Речь Жюля Фавра занимала важнейшее место в заседании 29 апреля; мы приводим вполне всю часть протокола, в которой излагаются его слова. Читатель заметит, какой смысл должно было иметь в действительности замечание президента, предшествовавшее словам Жюля Фавра. Президент просил палату слушать спокойно с уверенностью, что оратор не скажет ничего оскорбительного для чувств палаты; это служило напоминанием оратору, что позволение говорить дается ему под условием соблюдать осторожность в словах. Но в благодарности президенту, которой начинает Жюль Фавр, содержится прямой отказ скрывать свои мысли. Потом он восстает против Плишона, -- это за то, что Плишон высказывал боязнь войны с революционным характером. Жюль Фавр доказывает, что если война не будет иметь революционного характера, то незачем начинать ее; и вся его речь состоит в развитии двух мыслей, одинаково враждебных нынешней системе: он доказывает, что война необходимо должна была бы иметь революционный характер; потом доказывает, что правительство хочет вести ее в консервативном духе с единственной целью упрочить свое существование славою побед, без всякого намерения улучшить положение Италии. Но прочтем изложение самой речи, представленное "Монитёром".
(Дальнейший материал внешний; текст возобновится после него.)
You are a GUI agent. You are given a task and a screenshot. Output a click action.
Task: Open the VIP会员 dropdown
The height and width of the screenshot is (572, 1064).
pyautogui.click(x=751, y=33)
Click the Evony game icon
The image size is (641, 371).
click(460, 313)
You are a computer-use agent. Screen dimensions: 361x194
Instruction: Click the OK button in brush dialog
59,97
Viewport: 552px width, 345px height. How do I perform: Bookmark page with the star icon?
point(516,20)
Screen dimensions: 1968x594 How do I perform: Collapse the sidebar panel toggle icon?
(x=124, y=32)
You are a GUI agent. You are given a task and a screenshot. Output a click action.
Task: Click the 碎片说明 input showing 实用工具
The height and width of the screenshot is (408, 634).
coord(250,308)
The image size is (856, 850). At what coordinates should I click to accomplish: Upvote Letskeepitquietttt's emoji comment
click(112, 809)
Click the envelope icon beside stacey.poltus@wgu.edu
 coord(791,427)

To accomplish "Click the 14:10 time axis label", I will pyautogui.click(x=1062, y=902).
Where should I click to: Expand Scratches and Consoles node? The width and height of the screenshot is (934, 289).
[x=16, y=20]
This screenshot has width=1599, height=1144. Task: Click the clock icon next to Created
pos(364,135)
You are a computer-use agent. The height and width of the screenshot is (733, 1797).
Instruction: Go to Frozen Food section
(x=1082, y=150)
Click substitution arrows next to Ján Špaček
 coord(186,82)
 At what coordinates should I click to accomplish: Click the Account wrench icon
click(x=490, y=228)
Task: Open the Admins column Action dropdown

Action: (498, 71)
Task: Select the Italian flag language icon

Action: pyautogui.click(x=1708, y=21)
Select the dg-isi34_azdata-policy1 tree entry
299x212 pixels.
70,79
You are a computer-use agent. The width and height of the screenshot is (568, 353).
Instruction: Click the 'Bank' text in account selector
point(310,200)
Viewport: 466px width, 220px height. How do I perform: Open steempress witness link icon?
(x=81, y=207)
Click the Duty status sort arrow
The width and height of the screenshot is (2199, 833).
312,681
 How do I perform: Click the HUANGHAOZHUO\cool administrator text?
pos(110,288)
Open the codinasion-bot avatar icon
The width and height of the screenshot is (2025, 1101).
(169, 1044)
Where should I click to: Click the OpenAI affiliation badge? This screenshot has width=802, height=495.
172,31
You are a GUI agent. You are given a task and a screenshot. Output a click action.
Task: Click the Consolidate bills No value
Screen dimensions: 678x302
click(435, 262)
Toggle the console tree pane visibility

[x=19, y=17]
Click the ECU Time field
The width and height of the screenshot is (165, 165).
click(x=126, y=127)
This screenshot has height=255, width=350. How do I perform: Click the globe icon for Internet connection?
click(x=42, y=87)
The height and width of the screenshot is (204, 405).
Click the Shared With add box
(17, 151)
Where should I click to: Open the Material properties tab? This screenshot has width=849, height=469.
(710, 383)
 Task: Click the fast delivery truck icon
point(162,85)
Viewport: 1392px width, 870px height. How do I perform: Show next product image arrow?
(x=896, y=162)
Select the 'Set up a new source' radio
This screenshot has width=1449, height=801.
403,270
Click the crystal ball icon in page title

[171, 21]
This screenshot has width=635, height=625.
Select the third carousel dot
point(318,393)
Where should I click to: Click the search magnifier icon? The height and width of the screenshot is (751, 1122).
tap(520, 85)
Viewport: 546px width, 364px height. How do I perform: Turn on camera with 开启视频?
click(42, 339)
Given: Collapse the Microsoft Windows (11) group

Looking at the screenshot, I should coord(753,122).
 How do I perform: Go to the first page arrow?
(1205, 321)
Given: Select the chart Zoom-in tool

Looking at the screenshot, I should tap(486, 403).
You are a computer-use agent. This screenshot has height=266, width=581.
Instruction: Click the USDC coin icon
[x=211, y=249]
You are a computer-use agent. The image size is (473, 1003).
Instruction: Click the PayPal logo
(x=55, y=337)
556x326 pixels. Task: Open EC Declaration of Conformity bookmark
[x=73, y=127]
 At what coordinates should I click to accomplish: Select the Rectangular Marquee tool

"Г. Жюль Фавр требует речи.

"Г. президент, давая речь г. Жюлю Фавру, просит палату слушать его, не перерывая. Искусство, с которым г. Фавр владеет речью, должна служить палате ручательством за то, что речь оратора будет сообразна с важностью обстоятельств; потому г. президент просит палату слушать эту речь, не перерывая.

"Г. Жюль Фавр благодарит г. президента за доброжелательную мысль его замечания, но требует полной независимости своим объяснениям. Он постарается не оскорбить палату ни одним из своих слов. Если он принимает участие в настоящем прении, он делает так по убеждению,, что это прение необходимо, и требует более глубокого разъяснения.

"Нимало не одобряя некоторых слов, произнесенных г. Плишоном, оратор понимает их. По мнению достопочтенного члена, очевиднейшею истиною принимается то, чтобы война могла являться совершенно оправданной, чтобы ее причина была ясно указана и цель ее ясно определена.